**Action item:** Leaving all pictures out, output exactly and only the line containing "Task: Select the Pacm workgroup item" and the lines that follow it to the end of the material below.

###

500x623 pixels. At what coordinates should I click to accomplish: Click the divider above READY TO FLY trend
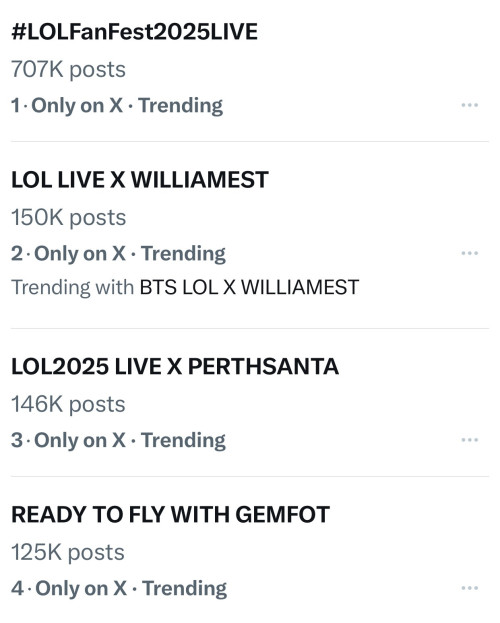point(250,476)
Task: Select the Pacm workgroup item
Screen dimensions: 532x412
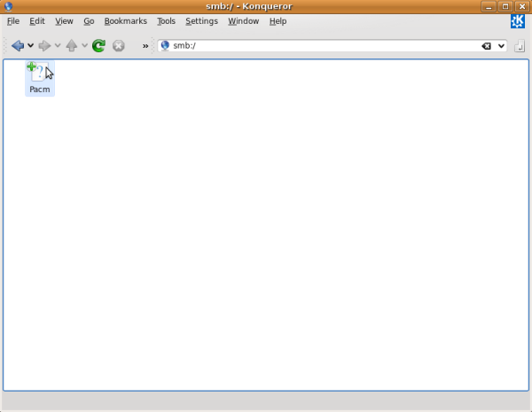Action: point(39,78)
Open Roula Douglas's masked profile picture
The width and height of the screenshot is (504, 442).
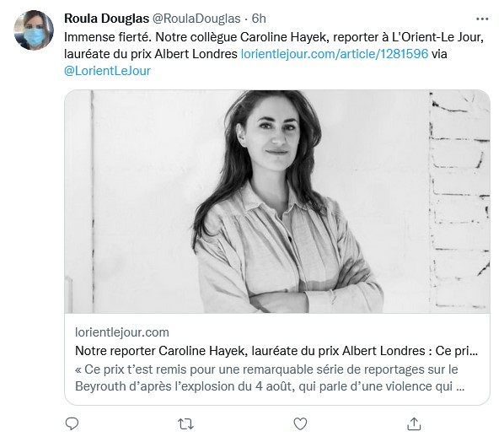(34, 30)
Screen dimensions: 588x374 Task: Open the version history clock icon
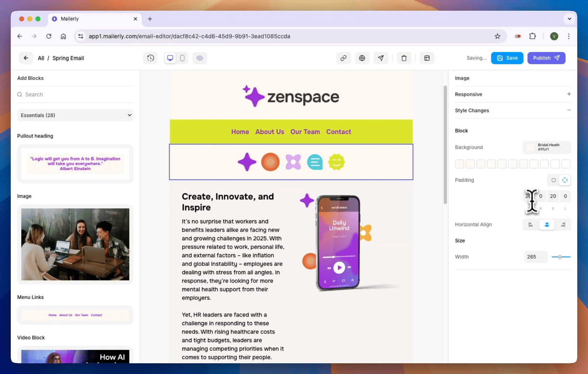tap(150, 58)
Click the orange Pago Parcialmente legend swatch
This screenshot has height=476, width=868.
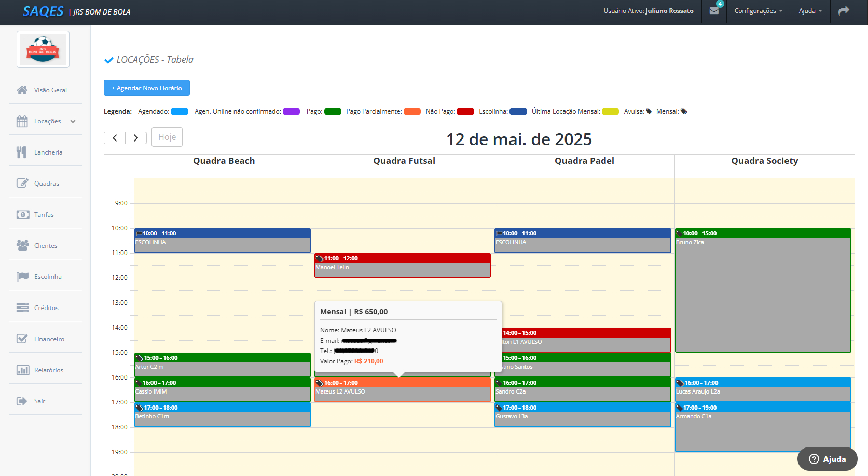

###

**Task response:**
Task: Select the Pacm workgroup item
Screen dimensions: 532x412
Action: point(39,78)
Open Roula Douglas's masked profile picture
The width and height of the screenshot is (504, 442).
(34, 30)
Screen dimensions: 588x374 Task: Open the version history clock icon
tap(150, 58)
Click the orange Pago Parcialmente legend swatch
This screenshot has height=476, width=868.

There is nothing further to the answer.